Qui si reca Giasone, con i suoi compagni imbarcati sulla nave Argo,
per impadronirsi del Vello d’Oro. Medea innamoratasi dell’eroe
lo aiutò con le sue arti magiche ad ottenere il suo scopo e ritornò
con lui in Grecia. Durante la sua relazione con Giasone Medea ebbe modo
di dimostrare le sue abilità nell’uso di incantesimi e
farmaci, facendo ringiovanire il padre di Giasone e dimostrando di poter
riportare in vita un ariete smembrato e fatto bollire in un calderone.

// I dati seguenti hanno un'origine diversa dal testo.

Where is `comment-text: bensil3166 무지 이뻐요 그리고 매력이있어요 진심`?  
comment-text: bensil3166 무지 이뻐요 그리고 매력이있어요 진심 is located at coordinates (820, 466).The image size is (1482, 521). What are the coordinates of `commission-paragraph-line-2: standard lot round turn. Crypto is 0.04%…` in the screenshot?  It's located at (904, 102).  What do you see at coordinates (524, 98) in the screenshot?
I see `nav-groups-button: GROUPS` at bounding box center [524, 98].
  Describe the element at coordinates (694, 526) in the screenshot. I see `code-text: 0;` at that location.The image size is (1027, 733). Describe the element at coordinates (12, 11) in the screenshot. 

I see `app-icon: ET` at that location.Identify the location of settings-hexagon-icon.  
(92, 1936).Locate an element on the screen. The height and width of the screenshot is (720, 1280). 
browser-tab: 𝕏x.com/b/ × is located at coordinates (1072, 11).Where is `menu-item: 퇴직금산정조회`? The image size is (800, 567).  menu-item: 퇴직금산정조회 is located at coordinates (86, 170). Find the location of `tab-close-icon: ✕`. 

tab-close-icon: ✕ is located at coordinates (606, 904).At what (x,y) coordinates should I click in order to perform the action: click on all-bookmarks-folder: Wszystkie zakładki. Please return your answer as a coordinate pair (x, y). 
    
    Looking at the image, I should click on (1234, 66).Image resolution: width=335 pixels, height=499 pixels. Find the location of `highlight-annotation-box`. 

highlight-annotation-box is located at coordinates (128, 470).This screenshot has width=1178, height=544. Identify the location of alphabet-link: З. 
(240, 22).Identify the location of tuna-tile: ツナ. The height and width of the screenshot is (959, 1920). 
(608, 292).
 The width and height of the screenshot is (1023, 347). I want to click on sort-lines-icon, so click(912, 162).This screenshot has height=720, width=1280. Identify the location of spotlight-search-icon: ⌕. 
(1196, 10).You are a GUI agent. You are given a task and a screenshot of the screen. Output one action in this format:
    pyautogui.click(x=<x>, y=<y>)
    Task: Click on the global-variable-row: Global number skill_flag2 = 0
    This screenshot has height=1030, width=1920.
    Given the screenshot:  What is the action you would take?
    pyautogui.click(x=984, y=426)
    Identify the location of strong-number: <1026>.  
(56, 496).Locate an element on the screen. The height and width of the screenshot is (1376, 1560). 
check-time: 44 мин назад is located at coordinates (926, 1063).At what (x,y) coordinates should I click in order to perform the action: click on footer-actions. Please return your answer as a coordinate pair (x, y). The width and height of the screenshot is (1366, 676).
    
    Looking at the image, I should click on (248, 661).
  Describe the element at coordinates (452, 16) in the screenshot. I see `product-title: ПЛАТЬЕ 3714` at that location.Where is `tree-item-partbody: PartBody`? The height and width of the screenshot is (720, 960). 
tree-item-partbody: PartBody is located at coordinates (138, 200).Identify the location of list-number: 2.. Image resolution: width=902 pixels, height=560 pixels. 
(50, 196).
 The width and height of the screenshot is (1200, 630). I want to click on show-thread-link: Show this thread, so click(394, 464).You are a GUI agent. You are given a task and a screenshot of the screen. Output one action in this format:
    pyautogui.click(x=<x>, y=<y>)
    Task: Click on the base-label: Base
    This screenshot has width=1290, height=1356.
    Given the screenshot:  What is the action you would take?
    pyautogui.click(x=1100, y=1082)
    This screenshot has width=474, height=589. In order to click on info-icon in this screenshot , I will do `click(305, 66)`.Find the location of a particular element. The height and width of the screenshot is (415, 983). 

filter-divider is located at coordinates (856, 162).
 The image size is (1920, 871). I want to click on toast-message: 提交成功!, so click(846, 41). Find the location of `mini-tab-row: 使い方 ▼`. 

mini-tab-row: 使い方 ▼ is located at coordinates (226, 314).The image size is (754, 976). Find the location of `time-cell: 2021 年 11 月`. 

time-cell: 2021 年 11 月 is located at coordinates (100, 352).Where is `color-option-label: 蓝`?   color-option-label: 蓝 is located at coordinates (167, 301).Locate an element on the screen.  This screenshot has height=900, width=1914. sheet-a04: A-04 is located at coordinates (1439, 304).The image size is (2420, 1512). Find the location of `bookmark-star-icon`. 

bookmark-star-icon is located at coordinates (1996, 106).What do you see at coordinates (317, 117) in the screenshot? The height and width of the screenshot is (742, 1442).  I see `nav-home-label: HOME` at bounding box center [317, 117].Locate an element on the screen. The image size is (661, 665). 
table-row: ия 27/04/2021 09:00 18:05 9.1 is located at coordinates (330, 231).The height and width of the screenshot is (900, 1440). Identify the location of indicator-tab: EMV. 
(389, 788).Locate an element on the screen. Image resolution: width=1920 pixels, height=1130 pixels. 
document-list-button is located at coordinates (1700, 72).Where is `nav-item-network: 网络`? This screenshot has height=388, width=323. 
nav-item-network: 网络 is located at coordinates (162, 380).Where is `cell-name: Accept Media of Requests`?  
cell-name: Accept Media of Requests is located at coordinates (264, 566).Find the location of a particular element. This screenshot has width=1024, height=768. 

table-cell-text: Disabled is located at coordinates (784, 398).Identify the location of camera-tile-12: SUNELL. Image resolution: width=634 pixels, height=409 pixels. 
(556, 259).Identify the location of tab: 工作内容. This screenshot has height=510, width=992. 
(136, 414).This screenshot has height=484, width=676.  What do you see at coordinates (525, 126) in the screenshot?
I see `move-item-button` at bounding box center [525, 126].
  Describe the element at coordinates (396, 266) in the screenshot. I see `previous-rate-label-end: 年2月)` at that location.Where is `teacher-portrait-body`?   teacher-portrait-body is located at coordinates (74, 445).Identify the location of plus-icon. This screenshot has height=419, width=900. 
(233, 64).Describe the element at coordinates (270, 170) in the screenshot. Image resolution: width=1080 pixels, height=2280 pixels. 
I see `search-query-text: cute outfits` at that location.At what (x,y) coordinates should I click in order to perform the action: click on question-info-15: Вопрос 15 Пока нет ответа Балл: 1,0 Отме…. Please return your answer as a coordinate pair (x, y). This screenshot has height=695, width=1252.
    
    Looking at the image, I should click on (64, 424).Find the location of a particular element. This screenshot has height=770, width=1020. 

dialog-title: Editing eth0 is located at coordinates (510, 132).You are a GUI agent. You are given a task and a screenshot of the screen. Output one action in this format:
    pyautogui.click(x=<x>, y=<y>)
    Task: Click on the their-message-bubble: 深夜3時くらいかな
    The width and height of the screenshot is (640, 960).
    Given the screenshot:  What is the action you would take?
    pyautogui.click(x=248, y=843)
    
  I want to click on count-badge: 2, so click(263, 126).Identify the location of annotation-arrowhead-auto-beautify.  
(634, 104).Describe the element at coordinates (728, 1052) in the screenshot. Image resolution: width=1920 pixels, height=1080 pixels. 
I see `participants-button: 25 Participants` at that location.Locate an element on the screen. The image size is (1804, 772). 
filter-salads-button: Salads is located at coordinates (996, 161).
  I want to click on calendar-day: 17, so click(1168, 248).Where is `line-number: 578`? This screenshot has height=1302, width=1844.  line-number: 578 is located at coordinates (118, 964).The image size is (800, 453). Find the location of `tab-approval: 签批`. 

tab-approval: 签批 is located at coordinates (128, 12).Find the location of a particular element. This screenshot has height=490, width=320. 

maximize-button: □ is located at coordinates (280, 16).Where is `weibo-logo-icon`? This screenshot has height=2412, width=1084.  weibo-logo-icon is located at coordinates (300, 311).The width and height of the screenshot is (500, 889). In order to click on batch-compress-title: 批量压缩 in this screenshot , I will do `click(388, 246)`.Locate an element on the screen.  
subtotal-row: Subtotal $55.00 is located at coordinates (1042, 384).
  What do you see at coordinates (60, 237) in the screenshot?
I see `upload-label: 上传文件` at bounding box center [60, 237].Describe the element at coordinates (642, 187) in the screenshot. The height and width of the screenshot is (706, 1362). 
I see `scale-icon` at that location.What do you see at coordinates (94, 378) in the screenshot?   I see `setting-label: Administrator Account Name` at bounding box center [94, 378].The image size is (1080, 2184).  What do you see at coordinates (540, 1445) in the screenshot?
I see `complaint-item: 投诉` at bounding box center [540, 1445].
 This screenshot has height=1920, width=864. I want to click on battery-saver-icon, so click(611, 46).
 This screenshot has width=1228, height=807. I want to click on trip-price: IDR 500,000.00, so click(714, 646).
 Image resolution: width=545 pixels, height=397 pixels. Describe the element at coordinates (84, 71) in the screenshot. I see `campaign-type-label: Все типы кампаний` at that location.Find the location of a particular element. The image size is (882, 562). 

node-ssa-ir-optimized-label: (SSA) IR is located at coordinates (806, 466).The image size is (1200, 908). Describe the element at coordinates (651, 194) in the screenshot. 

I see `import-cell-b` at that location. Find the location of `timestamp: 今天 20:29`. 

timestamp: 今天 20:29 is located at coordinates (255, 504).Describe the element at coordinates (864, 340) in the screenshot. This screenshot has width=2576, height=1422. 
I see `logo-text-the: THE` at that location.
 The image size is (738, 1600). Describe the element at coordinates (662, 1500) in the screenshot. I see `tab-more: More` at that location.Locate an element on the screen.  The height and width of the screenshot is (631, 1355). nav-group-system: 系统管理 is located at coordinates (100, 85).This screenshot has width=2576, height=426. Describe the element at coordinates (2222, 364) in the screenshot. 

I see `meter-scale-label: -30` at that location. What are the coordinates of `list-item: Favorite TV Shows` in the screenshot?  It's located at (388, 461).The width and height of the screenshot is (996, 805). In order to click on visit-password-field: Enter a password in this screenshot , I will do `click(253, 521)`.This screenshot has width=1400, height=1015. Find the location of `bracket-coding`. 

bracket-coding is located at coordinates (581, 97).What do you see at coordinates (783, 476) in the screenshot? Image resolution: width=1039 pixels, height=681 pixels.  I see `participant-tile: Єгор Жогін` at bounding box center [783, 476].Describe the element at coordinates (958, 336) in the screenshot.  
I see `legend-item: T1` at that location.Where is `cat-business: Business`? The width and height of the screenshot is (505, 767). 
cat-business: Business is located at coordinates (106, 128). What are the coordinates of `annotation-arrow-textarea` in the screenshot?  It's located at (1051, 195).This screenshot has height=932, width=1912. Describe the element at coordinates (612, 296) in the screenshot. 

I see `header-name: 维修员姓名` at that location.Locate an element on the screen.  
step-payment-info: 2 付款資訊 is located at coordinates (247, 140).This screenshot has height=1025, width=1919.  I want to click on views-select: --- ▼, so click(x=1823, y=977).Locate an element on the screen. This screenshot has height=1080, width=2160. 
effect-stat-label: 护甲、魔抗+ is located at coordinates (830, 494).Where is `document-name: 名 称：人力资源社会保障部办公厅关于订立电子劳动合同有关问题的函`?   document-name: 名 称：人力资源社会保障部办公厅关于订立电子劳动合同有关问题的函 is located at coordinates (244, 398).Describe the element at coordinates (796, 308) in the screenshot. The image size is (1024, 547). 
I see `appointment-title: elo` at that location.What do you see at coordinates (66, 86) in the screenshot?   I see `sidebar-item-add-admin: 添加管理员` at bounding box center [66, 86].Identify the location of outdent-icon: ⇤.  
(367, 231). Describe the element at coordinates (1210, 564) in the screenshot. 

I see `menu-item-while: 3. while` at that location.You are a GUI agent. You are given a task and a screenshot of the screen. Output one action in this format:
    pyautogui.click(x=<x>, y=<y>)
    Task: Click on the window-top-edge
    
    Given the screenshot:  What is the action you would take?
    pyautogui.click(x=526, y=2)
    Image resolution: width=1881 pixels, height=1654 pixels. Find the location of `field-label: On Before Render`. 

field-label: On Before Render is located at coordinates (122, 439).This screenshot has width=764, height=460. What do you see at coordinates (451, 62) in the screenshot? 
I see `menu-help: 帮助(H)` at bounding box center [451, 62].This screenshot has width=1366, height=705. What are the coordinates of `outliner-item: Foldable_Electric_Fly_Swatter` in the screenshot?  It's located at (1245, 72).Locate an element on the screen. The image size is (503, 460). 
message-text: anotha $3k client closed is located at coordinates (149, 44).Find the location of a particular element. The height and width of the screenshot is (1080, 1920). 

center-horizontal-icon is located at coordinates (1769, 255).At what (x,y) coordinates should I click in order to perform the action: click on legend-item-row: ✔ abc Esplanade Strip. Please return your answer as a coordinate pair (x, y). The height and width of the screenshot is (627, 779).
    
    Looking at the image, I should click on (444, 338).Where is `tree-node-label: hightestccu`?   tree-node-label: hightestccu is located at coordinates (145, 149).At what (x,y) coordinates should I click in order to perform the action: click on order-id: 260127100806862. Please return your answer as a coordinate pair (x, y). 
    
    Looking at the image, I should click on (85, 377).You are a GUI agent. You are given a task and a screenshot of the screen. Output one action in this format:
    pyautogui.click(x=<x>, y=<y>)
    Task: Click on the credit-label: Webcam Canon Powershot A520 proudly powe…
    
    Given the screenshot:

La storia di Medea, nella redazione di Euripide, si conclude in modo
tragico, con la morte inferta dalle sue stesse mani ai figli che gli
erano stati sottratti per sempre da Giasone, dal quale era stata ripudiata
in quanto proveniente da un paese barbaro. Dolore, amore e vendetta
si mescolano dando origine ad una furia selvaggia, che finisce per travolgere
ogni suo affetto. Dopo l’eccidio, Medea scompare su un carro trainato
da serpenti alati, inviato dal Sole, divinità alla cui discendenza
la maga, come anche Circe, apparteneva. La figura di Medea, in quanto
proveniente da un mondo estraneo alla civiltà e alla cultura
ellenica, incarna l’ambiguità dello straniero che al tempo
stesso seduce e affascina per i suoi poteri e inquieta per gli aspetti
selvaggi e incontrollabili della sua natura.